### TEXTO PARA LEITURA
-=-=-=-=-
Rui Leitão

Jornalista e escritor.

Política

Agonia e morte de Tancredo Neves


20/02/2025

Tancredo Neves, primeiro presidente civil eleito após a ditadura militar, mesmo que pelo voto indireto, já sentia fortes dores abdominais durante o período da campanha. Mas procurava esconder, com receio de que o ditador de plantão, general Figueiredo, por conta disso, resolvesse adiar a eleição programada para 15 de janeiro de 1985. Disfarçava tomando antibióticos às escondidas. Além da doença a que estava acometido, tinha outra preocupação. Sabia que seu vice, José Sarney, não era bem visto pelos militares, a quem consideravam um traidor, pois antes presidira o partido que dava sustentação ao governo, o PDS, renunciando para compor a chapa de oposição. Temia que na impossibilidade de assumir a presidência, não permitissem a sua posse, mesmo na interinidade.
-=-=-=-=-
### DADOS EM ESTUDO

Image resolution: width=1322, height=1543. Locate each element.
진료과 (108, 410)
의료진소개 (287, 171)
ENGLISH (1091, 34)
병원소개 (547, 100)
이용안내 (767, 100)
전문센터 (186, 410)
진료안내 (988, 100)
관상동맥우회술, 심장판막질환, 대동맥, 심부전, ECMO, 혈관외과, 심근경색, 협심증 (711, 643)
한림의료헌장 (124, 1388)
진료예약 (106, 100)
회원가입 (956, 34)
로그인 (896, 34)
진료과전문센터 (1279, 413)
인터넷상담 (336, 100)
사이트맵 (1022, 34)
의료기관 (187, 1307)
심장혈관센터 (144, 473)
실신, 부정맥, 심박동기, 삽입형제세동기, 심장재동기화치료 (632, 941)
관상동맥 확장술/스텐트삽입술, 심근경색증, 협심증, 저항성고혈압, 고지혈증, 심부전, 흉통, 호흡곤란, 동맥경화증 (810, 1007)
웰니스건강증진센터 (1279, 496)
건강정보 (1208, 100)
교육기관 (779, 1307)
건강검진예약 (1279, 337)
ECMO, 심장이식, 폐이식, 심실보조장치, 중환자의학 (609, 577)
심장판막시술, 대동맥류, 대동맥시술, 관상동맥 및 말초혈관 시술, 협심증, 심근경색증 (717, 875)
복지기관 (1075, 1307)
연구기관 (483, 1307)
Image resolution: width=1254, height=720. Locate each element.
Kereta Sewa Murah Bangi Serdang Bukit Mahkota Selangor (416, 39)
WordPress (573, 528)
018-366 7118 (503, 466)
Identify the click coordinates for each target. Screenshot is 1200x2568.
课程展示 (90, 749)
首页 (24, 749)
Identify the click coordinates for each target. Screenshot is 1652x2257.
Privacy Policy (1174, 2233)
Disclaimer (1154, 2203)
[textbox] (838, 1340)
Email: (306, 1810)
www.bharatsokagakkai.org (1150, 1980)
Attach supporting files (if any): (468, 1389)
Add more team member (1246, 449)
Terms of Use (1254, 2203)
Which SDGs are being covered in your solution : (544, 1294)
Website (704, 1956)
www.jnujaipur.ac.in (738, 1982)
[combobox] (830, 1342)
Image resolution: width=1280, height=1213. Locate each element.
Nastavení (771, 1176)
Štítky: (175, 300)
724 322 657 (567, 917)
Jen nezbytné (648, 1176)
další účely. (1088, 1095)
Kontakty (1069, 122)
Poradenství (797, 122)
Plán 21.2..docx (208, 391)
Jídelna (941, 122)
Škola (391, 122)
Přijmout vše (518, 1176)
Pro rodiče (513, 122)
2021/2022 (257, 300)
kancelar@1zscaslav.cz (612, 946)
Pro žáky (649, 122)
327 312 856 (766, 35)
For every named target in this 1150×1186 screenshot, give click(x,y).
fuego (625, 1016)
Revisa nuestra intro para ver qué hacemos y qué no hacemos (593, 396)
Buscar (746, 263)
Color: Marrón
-=-=-=-=-
### TAREFA A
De acordo com o texto para leitura, o que Tancredo Neves fazia para disfarçar as dores abdominais durante a campanha?
### TAREFA B
Dê continuidade ao texto sobre a agonia e morte de Tancredo Neves a partir da última frase apresentada.

### RESULTADO DO EXERCÍCIO A
Tomava antibióticos às escondidas.

### RESULTADO DO EXERCÍCIO B
Dois dias antes da data definida para ser empossado, as dores se tornaram insuportáveis, motivo pelo qual foi aconselhado pelos médicos a procurar tratamento em um hospital. Reagiu dizendo: “Façam de mim o que quiserem. Depois da posse”. Repetiu uma frase que ouvira de Getúlio Vargas: “No Brasil, não basta vencer a eleição, é preciso ganhar a posse!”.

Durante a missa, realizada no Santuário Dom Bosco, em Brasília, na véspera da posse, sentiu-se mal e foi transportado às pressas para o Hospital de Base do Distrito Federal. Ao ser internado, falou para seu primo, Francisco Dornelles, já indicado futuro Ministro da Fazenda, que não permitisse ser operado, enquanto não tivesse a garantia de que Sarney assumiria, em caráter interino, a presidência da República. Ficou mais tranquilo quando recebeu a informação de que o presidente da Câmara Ulysses Guimarães e o ex-ministro chefe da Casa Civil, Leitão de Abreu, já estavam nos preparativos para empossar o vice-presidente eleito.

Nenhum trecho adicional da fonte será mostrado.